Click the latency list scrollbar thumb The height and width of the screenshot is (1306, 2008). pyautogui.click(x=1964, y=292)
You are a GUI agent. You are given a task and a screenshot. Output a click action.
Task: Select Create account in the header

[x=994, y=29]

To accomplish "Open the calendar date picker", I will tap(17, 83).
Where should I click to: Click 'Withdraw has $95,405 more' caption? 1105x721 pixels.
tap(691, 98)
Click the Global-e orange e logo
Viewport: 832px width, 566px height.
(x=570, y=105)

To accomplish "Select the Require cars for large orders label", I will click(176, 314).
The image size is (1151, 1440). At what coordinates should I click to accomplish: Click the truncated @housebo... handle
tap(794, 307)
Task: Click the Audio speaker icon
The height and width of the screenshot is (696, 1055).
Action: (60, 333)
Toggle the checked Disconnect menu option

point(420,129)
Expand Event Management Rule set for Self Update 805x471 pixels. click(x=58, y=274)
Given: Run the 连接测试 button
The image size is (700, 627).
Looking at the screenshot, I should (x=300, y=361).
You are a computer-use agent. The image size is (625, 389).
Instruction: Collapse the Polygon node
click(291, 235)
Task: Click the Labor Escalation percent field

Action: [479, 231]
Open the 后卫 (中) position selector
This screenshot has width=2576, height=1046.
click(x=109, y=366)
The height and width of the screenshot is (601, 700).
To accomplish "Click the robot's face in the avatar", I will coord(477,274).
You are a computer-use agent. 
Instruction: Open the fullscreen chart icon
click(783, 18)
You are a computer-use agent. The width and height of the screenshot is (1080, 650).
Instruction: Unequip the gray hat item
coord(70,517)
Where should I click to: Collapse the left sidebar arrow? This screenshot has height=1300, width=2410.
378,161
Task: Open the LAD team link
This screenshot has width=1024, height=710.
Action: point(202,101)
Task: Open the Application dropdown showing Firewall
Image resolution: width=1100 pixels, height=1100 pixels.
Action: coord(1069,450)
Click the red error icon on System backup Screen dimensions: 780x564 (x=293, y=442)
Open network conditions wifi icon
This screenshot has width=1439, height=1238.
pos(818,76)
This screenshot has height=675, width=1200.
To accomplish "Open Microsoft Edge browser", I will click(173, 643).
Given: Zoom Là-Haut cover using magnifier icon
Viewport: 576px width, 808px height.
---
What you have to do. Give the lines from the one containing "Instruction: Unequip the gray hat item" through the end of the entries again, exactly as written and with no other lines.

Result of the task.
Instruction: Unequip the gray hat item
coord(70,517)
Where should I click to: Collapse the left sidebar arrow? This screenshot has height=1300, width=2410.
378,161
Task: Open the LAD team link
This screenshot has width=1024, height=710.
Action: point(202,101)
Task: Open the Application dropdown showing Firewall
Image resolution: width=1100 pixels, height=1100 pixels.
Action: coord(1069,450)
Click the red error icon on System backup Screen dimensions: 780x564 (x=293, y=442)
Open network conditions wifi icon
This screenshot has width=1439, height=1238.
pos(818,76)
This screenshot has height=675, width=1200.
To accomplish "Open Microsoft Edge browser", I will click(173, 643).
Given: Zoom Là-Haut cover using magnifier icon
Viewport: 576px width, 808px height.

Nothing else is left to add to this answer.